■ **ACTION ITEM**
Each line from the start of the data below through the one containing "Given: Open the" must be reproduced exactly.

■ **RECORDS SHOWN**
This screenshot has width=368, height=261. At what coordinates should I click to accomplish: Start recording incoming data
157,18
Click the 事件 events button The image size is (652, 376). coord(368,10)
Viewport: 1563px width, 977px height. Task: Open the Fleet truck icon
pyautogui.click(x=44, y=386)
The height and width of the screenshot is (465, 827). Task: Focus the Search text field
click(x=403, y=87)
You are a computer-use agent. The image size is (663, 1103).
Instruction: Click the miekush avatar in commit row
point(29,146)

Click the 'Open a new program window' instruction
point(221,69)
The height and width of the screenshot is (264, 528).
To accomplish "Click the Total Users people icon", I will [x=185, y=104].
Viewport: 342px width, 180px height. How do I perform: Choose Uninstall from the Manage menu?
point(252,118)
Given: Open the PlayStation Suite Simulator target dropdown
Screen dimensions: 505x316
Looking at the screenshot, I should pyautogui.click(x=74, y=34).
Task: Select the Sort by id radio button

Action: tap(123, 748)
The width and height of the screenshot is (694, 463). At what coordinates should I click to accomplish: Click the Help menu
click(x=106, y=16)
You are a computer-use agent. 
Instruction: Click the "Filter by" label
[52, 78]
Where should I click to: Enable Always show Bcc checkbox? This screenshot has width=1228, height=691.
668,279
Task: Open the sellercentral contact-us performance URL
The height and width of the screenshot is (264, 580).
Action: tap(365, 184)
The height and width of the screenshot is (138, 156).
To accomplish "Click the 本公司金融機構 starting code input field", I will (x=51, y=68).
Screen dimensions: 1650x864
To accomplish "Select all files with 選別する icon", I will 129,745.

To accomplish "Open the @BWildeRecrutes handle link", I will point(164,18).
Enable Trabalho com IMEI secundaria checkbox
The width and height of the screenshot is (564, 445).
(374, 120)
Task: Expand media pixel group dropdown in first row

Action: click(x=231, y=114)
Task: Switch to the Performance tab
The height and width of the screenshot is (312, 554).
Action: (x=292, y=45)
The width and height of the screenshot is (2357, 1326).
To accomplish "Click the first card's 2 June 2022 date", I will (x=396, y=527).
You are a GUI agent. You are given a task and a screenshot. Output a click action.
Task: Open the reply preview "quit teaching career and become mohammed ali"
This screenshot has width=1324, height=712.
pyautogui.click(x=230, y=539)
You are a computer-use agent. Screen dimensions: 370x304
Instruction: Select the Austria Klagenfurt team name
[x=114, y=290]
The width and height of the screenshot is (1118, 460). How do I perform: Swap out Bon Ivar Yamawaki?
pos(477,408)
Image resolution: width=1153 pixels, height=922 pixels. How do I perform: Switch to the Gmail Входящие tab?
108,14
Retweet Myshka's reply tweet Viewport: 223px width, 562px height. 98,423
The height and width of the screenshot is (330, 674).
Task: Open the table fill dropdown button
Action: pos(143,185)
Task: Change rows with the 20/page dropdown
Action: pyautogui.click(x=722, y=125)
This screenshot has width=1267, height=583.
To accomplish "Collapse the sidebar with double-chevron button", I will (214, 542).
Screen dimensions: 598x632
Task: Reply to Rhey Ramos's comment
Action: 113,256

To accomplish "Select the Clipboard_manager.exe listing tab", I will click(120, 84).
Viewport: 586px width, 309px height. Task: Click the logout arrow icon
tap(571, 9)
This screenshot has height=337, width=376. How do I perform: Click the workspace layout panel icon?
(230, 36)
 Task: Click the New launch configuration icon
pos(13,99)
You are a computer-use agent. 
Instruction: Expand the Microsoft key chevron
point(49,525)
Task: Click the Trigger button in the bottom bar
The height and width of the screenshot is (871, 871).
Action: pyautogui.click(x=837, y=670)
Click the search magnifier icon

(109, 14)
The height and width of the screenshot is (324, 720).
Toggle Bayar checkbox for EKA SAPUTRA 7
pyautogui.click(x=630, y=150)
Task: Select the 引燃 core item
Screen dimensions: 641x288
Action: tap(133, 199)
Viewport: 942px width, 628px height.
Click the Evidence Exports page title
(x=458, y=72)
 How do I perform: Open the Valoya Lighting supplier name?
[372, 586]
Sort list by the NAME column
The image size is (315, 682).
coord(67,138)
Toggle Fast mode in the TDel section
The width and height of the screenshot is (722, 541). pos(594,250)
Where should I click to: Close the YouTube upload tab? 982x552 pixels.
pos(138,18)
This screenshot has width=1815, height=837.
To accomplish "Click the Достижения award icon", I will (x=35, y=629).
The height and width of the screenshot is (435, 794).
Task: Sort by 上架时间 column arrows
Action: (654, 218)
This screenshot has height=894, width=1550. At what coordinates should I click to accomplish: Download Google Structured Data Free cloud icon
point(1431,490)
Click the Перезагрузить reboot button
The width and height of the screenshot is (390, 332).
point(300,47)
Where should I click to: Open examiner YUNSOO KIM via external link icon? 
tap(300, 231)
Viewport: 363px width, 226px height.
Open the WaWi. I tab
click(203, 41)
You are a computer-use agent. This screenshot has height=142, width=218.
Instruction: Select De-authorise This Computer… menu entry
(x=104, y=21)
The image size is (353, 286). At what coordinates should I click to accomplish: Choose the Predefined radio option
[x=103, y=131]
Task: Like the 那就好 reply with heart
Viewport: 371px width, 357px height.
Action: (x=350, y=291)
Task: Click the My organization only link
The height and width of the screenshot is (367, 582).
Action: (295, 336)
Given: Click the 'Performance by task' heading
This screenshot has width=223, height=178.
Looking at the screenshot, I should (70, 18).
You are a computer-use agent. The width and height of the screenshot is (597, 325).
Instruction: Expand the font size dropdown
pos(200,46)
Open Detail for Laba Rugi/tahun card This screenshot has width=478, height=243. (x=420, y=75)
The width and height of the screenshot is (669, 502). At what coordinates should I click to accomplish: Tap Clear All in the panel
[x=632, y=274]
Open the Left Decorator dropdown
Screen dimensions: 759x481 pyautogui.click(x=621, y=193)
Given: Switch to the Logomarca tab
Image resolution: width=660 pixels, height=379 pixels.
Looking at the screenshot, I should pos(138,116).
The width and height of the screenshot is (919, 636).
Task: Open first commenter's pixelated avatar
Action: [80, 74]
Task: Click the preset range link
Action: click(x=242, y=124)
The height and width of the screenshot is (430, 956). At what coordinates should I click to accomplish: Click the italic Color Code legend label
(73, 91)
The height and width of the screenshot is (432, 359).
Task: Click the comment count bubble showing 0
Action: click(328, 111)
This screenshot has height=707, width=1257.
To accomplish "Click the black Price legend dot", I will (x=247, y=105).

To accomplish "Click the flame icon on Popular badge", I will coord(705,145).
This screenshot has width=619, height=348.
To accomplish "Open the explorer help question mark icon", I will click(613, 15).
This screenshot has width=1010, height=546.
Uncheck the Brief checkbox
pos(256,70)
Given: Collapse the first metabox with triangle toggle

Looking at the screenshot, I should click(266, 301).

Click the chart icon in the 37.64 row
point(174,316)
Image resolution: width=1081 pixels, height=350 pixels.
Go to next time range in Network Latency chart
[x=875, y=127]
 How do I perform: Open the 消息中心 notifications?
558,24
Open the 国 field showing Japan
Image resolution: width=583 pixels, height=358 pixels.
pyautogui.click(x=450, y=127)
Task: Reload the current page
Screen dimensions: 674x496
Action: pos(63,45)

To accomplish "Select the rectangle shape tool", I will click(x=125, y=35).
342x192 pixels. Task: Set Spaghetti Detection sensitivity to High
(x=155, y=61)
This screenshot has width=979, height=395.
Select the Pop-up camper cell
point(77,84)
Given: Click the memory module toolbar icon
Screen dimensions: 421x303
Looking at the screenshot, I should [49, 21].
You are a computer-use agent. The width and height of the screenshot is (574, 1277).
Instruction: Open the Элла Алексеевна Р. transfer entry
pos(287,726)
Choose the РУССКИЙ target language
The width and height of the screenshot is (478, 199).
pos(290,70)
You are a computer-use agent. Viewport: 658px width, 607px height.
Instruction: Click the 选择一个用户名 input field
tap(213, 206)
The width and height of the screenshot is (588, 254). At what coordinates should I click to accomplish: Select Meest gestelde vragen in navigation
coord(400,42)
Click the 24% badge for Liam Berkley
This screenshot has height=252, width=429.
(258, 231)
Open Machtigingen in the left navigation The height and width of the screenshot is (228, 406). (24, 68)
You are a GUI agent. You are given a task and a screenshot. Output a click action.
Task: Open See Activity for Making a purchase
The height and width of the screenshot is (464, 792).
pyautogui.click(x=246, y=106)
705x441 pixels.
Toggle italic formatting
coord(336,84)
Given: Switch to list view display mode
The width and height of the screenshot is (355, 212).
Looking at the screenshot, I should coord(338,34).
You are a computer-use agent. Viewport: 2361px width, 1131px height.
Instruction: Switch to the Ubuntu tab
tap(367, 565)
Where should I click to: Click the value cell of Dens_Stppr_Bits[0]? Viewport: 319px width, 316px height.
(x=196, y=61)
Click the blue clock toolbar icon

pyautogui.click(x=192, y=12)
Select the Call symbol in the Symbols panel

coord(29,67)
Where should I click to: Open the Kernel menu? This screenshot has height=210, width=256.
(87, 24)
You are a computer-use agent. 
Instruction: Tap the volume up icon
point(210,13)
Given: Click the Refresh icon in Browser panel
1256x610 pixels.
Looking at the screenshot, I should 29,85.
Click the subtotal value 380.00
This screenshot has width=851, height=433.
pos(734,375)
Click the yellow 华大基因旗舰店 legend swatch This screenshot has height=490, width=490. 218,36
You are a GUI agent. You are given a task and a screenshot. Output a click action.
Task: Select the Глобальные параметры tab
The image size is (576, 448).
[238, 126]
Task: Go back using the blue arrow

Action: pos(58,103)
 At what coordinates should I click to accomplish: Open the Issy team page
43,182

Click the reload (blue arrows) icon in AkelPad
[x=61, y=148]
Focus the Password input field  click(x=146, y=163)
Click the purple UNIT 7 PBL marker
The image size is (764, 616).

■ **YOUR RESPONSE**
This screenshot has width=368, height=261. At what coordinates should I click to accomplish: Start recording incoming data
157,18
Click the 事件 events button The image size is (652, 376). coord(368,10)
Viewport: 1563px width, 977px height. Task: Open the Fleet truck icon
pyautogui.click(x=44, y=386)
The height and width of the screenshot is (465, 827). Task: Focus the Search text field
click(x=403, y=87)
You are a computer-use agent. The image size is (663, 1103).
Instruction: Click the miekush avatar in commit row
point(29,146)

Click the 'Open a new program window' instruction
point(221,69)
The height and width of the screenshot is (264, 528).
To accomplish "Click the Total Users people icon", I will [x=185, y=104].
Viewport: 342px width, 180px height. How do I perform: Choose Uninstall from the Manage menu?
point(252,118)
Given: Open the PlayStation Suite Simulator target dropdown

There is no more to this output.